An Artist’s Eye for Love: Hunt for the Wilderpeople

Hector and Ricky Baker on the run.

Ricky Baker is angry. He arrives at a ramshackle house and barn in a police car. A stern and equally angry woman climbs out of the car with the boy. Paula represents Child Services, the agency that is delivering Ricky to Bella, a scruffy, middle-aged, hopeful foster mother. Paula doesn’t mince words: the boy has run away from previous homes, he’s been caught “stealing and graffiti-ing.” He’s no good.

Bella greets the child cheerily, and despite the boy’s efforts to escape that very night, relationship-building is on.

Hunt for the Wilderpeople is situated in New Zealand and directed by Taika Waititi (also known as Taika Cohen). Waititi is of Te-Whanau-a-Apanui and Jewish descent. The film is a tender, hilarious narrative of love.

When Bella dies suddenly, her taciturn husband, Hector, receives a letter. He hands it to Ricky and orders him to read it out loud. Paula, Ricky reads, will be coming to collect him.

Ricky refuses to go back. He’s just turned thirteen; he’ll just end up in juvenile detention. Hec is uninterested; he didn’t want the boy to begin with and doesn’t much care to have him now. He is grieving for his wife.

After resistance and accidents of fate make it impossible for Hec not to protect Ricky, the two go on the run. Their escape attempt sparks a national manhunt to save Ricky from a presumed “molesterer.”

Hec and Ricky have nothing to tie them together except their knowledge of Bella’s love and their grief for her loss. They don’t much like one another, but faced with happenstance, they throw in their lot together.

The two struggle through the bush; they scramble for food and shelter. Their effort to survive feels tight, even claustrophobic. Climbing through the dense foliage requires one arduous step after another. Suddenly, they break into a summit treating the viewers to panoramas of mountain and lake. Hector, takes a long look around.

Hec: Pretty majestical, aye?
Ricky: I don’t think that’s a word.
Hec: Majestical? Sure it is.
Ricky: Nah, it’s not real.
Hec: What would you know?
Ricky Baker: It’s majestic.
Hec: That doesn’t sound very special, majestical’s way better.

It’s not a word then. But it becomes one.

No scene in this film is without a measure of grace. Boy and man learn to love one another although the child is an insatiable reader and the man is wholly illiterate.

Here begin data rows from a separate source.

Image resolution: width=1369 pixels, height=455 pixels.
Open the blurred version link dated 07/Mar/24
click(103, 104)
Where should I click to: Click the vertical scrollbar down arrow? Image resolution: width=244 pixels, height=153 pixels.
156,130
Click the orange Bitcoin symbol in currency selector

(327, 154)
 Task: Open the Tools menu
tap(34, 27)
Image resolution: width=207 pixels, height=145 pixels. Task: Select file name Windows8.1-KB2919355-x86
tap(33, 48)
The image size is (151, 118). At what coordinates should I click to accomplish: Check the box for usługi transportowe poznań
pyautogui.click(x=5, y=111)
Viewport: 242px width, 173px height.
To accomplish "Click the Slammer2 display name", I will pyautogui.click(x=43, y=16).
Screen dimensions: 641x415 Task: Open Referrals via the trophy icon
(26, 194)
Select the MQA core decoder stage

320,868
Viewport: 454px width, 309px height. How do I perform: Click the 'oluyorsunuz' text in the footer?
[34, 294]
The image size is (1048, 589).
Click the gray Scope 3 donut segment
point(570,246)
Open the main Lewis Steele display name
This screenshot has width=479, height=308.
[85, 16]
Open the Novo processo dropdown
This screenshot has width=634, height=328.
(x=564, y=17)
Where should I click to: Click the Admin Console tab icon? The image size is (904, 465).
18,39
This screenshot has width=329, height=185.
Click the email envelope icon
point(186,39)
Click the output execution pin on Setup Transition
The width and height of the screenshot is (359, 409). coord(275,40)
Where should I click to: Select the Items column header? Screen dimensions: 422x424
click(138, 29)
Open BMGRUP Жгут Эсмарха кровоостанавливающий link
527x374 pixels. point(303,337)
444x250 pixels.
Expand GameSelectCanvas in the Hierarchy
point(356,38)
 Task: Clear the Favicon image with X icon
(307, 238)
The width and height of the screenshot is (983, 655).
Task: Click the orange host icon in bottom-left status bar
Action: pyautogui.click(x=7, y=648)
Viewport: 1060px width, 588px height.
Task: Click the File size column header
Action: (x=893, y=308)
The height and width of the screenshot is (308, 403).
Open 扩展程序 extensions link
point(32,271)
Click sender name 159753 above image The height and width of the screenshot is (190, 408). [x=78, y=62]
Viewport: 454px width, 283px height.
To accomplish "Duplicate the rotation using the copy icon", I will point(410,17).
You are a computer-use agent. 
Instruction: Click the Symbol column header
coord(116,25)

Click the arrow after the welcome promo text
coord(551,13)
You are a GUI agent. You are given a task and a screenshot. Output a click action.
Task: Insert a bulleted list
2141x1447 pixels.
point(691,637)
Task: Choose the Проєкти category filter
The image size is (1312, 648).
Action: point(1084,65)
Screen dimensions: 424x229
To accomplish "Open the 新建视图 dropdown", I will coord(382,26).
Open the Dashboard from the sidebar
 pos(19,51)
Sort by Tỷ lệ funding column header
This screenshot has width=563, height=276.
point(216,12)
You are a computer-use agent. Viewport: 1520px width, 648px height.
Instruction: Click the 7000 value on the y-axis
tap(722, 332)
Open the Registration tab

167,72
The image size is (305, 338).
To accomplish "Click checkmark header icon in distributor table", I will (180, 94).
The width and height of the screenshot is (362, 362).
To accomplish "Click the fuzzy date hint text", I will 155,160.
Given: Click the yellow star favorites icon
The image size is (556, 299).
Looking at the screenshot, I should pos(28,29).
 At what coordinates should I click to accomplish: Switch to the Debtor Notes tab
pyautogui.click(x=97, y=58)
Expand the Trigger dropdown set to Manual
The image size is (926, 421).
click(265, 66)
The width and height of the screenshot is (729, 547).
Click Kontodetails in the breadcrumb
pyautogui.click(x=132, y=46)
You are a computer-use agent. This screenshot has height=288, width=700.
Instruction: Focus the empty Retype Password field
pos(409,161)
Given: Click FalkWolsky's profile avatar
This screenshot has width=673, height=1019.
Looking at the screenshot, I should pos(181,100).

Ricky is fond of haikus. At the outset of the film he tells Bella that a counselor told him to write them to express his feelings. He offers one of his first efforts: “Kingi you wanker / You arsehole, I hate you heaps / Please die soon, in pain.”

There are a few more choice examples. But Ricky, the heavy boy who struggles to run more than a few steps, is a boy who can love. One night he tells Hec he’s written a new haiku. “It’s personal,” when Hec asks him to recite it. Ricky gives in: “Trees. Birds. Rivers. Sky. / Running with my Uncle Hec / Living forever.”

Their run ends as it must – badly. Ricky calls Hec a traitor for giving in and then claims he is, in fact, a “molesterer.” Hec ends in jail yet again.

It’s easy to kill human beings. It’s hard to kill love. In a last meeting, Hector recites his own haiku: “Me and this fat kid / We ran we ate and read books / And it was the best.”

We are living in an America where babies of eight and ten months are separated from their parents. We have been shown terrified children, desperate parents.

No amount of phone calls to our representatives or donations or demonstrations can wipe away the trauma our government has inflicted on families; nothing we do will ever change the ugly and violent and heartless history we have witnessed.

Still: the work we can do must be done. But to be able to do that work, we must find places of relief, of healing, and of hope. We must reacquaint ourselves with the knowledge of humor, of tenderness, of our human capacity to give.

For all my colleagues and friends who are exhausted and worn, please watch Hunt for the Wilderpeople.

You are in need of an artist’s eye for love. Such a narrative could not be created if such a thing did not exist.